What is clear, however, is that Hone and Vocal are working in a highly specific gray area, where FEC rules and TikTok guidelines don’t quite reach. The videos I was sent clearly promote specific, partisan causes—legislation championed by the Biden White House, its Supreme Court nominee, and, from the Swift influencer, a link to Vote Save America, the Crooked Media project, along with the caption, “Swifties, you know what to do.” But because they’re not out-and-out campaign ads for a specific candidate, they’re unlikely to attract regulatory attention from either the FEC or TikTok. 

In the meantime, the ads contribute to a more insidious problem: It’s genuinely difficult on TikTok to understand if the content you’re watching is paid for or sponsored by a third party. Unless you’re shilling toothpaste or tummy tea—in other words, products and services, which the Federal Trade Commission has delivered very clear guidelines to influencers about—disclosure rules still appear to be lightly enforced. And as TikTok becomes an increasingly powerful platform for younger audiences—and as we head into yet another hellish election cycle—it’s clear that the bargain influencers are striking with their sponsors may not be a particularly good deal for the rest of us. 

If you were to visit Vocal Media’s website today hoping for more insight on any of this, you’d be temporarily out of luck. When we began our reporting last week, Vocal’s website (Vocalmedia.io) listed the company’s past partners (cached here) and described it as “a creative partner that brings compelling stories & innovative engagement strategies to our network of digital creators. We instigate viral conversations on social media platforms that tap into the power of thriving, diverse, online communities.” (That indelible language is also cached.)

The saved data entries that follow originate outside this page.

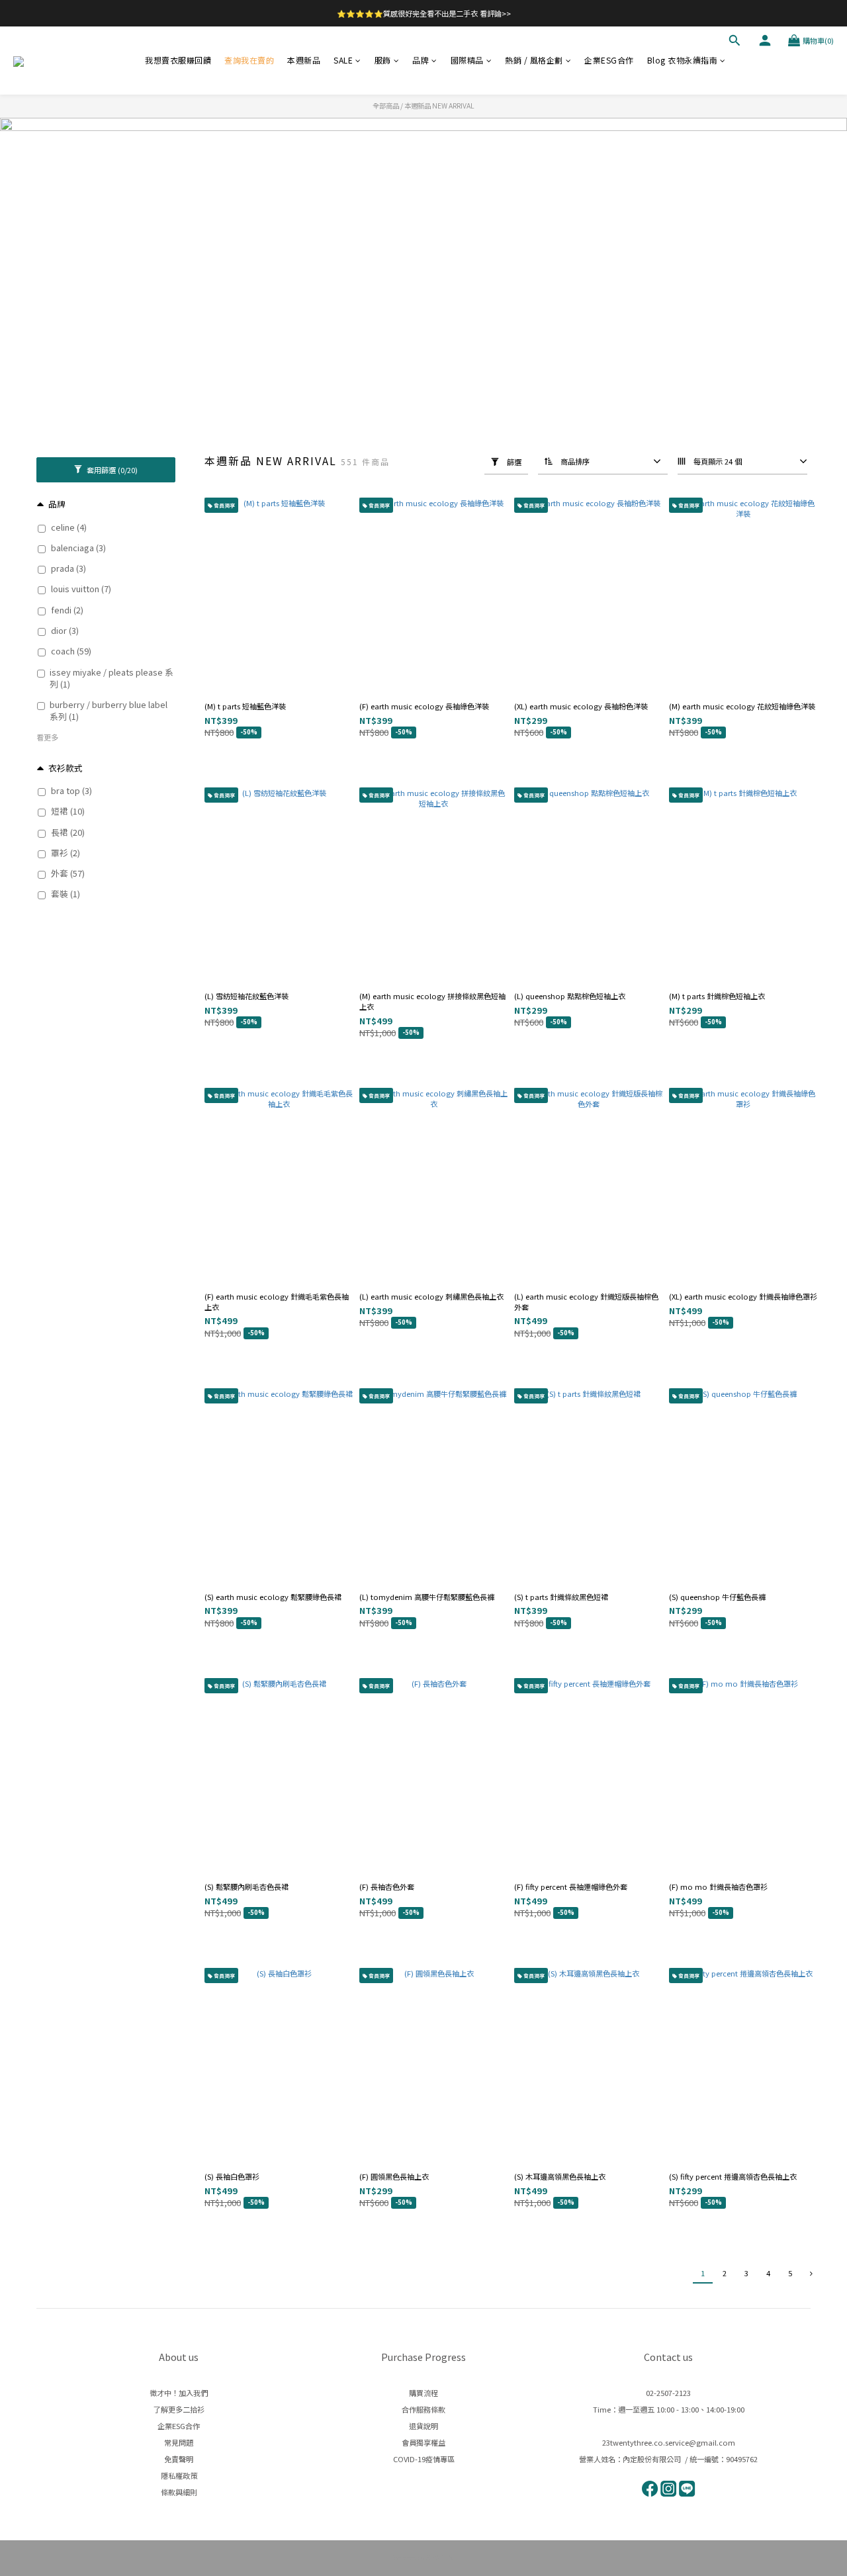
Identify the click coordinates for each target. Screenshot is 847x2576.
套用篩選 (111, 470)
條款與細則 (179, 2492)
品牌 (420, 60)
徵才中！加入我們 (179, 2392)
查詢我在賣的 (249, 60)
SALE (343, 60)
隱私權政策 (179, 2475)
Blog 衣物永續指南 (682, 60)
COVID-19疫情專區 (424, 2459)
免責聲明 (178, 2459)
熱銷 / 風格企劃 (534, 60)
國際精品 (467, 60)
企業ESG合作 (609, 60)
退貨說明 (423, 2426)
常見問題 (178, 2442)
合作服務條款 (423, 2409)
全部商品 (386, 106)
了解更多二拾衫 (179, 2409)
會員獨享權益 (423, 2442)
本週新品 (303, 60)
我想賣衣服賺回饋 (178, 60)
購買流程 (423, 2392)
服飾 (383, 60)
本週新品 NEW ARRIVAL (439, 106)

Some time in the last few days, Vocal’s website began rerouting to a different site, Vocal-media.io. That em-dash contains a world of difference: Where there was once a wealth of detail on what Vocal is doing and how it proposes to do it, along with a lengthy list of all the progressive groups with which it partners, the new site reads, simply, “Make your campaigns heard through real voices,” followed by, “Coming very soon.” Karp claimed that this was part of a planned changeover from a Squarespace site to a custom one. “Look for the full new website,” he said, “in a few weeks.”